In the study, 89 percent of security professionals in India expected scrutiny from clients and customers, 88 percent said it would come from business partners, and 87 percent believed it would come from regulators and executive leadership.
Trust versus cost
Indian security professionals are united in wanting the best protection for their organizations, but differ on how to get it.
Many want to buy the best-of-breed solutions from their respective vendors because they trust them. Others, however, prefer the cost effective integrated architecture option. While both these considerations are important, decision makers must also take into account simplicity of implementation.
More security professionals in India prefer buying the best-of-breed solutions to the enterprise architecture approach; globally, the choice was evenly split between the two; in contrast to the global situation, where trust drives preference for the best-of-breed solutions, and cost drives preference for the architected approach in almost equal measure, in India, trust is the primary reason why security professionals choose one or the other.
70 percent of organisations selecting the best-of-breed solutions said they did so because they trusted them, while 20 percent named cost as the reason. In the case of the enterprise architecture approach, trust was the decisive factor for 43 percent of organizations, while it was cost for 40 percent.

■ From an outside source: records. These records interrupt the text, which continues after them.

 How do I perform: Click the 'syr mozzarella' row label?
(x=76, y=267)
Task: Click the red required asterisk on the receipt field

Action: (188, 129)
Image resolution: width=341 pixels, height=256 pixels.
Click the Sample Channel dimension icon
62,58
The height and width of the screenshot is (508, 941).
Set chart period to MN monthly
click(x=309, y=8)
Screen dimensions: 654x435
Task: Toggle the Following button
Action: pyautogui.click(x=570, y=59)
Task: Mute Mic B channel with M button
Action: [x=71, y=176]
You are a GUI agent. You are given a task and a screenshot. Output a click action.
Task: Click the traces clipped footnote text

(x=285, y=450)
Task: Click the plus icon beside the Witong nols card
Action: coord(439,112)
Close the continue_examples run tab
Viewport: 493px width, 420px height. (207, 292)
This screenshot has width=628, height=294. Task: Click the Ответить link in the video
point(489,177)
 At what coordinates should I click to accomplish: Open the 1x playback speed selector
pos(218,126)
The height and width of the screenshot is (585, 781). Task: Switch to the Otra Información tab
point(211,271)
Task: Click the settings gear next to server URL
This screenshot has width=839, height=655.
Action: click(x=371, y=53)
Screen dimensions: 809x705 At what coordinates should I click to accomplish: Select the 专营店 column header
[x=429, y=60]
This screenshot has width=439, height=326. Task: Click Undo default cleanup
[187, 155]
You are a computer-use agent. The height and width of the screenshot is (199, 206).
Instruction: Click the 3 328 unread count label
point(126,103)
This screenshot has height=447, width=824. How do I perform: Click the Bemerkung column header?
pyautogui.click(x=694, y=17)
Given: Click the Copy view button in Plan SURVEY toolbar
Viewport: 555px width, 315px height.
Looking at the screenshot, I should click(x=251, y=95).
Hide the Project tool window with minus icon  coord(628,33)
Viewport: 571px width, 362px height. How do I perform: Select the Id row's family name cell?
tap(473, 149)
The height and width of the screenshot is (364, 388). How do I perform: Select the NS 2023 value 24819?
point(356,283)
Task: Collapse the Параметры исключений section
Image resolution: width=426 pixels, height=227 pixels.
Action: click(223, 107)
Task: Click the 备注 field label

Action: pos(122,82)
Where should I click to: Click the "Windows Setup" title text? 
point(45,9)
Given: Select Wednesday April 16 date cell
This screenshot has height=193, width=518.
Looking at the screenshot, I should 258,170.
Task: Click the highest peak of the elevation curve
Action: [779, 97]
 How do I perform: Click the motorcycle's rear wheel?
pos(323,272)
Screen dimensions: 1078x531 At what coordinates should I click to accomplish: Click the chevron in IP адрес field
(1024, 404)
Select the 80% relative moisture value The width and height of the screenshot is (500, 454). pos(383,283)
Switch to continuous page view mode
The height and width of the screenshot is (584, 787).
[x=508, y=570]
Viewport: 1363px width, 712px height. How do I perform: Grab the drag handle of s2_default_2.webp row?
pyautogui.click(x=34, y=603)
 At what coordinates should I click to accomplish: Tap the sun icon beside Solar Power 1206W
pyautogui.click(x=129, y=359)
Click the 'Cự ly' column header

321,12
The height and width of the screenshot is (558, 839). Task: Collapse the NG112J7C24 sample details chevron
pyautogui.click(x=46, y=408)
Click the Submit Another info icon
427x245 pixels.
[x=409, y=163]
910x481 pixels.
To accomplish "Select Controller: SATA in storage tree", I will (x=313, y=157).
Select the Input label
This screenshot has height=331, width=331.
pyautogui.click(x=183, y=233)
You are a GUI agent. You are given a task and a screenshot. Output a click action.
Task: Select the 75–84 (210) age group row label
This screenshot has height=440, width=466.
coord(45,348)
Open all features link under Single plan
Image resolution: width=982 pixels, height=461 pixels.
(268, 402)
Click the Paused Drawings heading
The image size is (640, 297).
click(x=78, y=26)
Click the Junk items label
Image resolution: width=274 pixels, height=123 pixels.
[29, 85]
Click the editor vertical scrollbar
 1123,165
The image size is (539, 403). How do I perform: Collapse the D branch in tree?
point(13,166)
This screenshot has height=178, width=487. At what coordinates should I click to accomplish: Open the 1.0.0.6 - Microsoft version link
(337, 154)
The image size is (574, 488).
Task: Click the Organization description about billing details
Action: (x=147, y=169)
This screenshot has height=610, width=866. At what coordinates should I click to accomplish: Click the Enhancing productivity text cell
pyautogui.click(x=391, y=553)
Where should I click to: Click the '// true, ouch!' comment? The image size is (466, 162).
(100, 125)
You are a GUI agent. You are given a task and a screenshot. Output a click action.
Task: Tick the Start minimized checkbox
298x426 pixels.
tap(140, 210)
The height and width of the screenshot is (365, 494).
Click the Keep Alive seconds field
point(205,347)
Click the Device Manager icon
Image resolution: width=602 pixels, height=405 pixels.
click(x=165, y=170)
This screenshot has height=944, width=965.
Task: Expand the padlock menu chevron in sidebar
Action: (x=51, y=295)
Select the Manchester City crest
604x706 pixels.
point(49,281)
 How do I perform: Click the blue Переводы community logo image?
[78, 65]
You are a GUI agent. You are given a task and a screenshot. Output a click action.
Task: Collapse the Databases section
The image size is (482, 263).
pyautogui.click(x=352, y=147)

The fact is that organisations need to deploy both options in the right measure to maximize benefit as well as make security simpler and more effective. The integrated enterprise architecture approach helps security professionals understand what is happening at every stage of defense, to reduce the operational space open to attack. It is simple, scalable, and open enough to accommodate best-of-breed solutions where required. Last but not least, the enterprise architecture approach is automated to enable faster threat detection.
It is clear from the findings of the study that security is not simply a matter of amassing the right tools. How organisations put those tools and technologies to work will determine the strength of their defense against cybercrime.
Unfortunately, both in India and worldwide, companies continue to face constraints such as organizational culture issues, incompatible legacy solutions and talent shortage, that prevent them from leveraging their security infrastructure to the fullest.
These constraints hinder security adoption and increase organisations’ vulnerability to attack. The study presents ample evidence of the impact of breaches and should convince security professionals to strengthen processes and protocols.
Breaches result in more than just downtime; they can inflict serious damage to rob organisations of business opportunity, revenue and customers. Unfortunately, it is impossible to prevent breaches altogether and therefore every organization must work pro-actively on the assumption that some day, it too will come under attack. Even organizational constraints cannot be totally eliminated. Security professionals simply need to accept this and do their best to constantly update their knowledge about advanced security processes and technology to adopt the same in their organisations.
Executive leadership is very important to build a supportive culture and attitude towards cybersecurity so that the organisation can protect its data, business and people. Although having the latest technology and tools inspires confidence, it does not automatically translate to better security. The study indicates that security departments in Indian organisations are grappling with multiple vendors and a number of legacy products, whose incompatibility is the second biggest obstacle to security, after organisational culture. As mentioned at the outset, simple, effective security tools and an integrated approach to security is the need of the hour.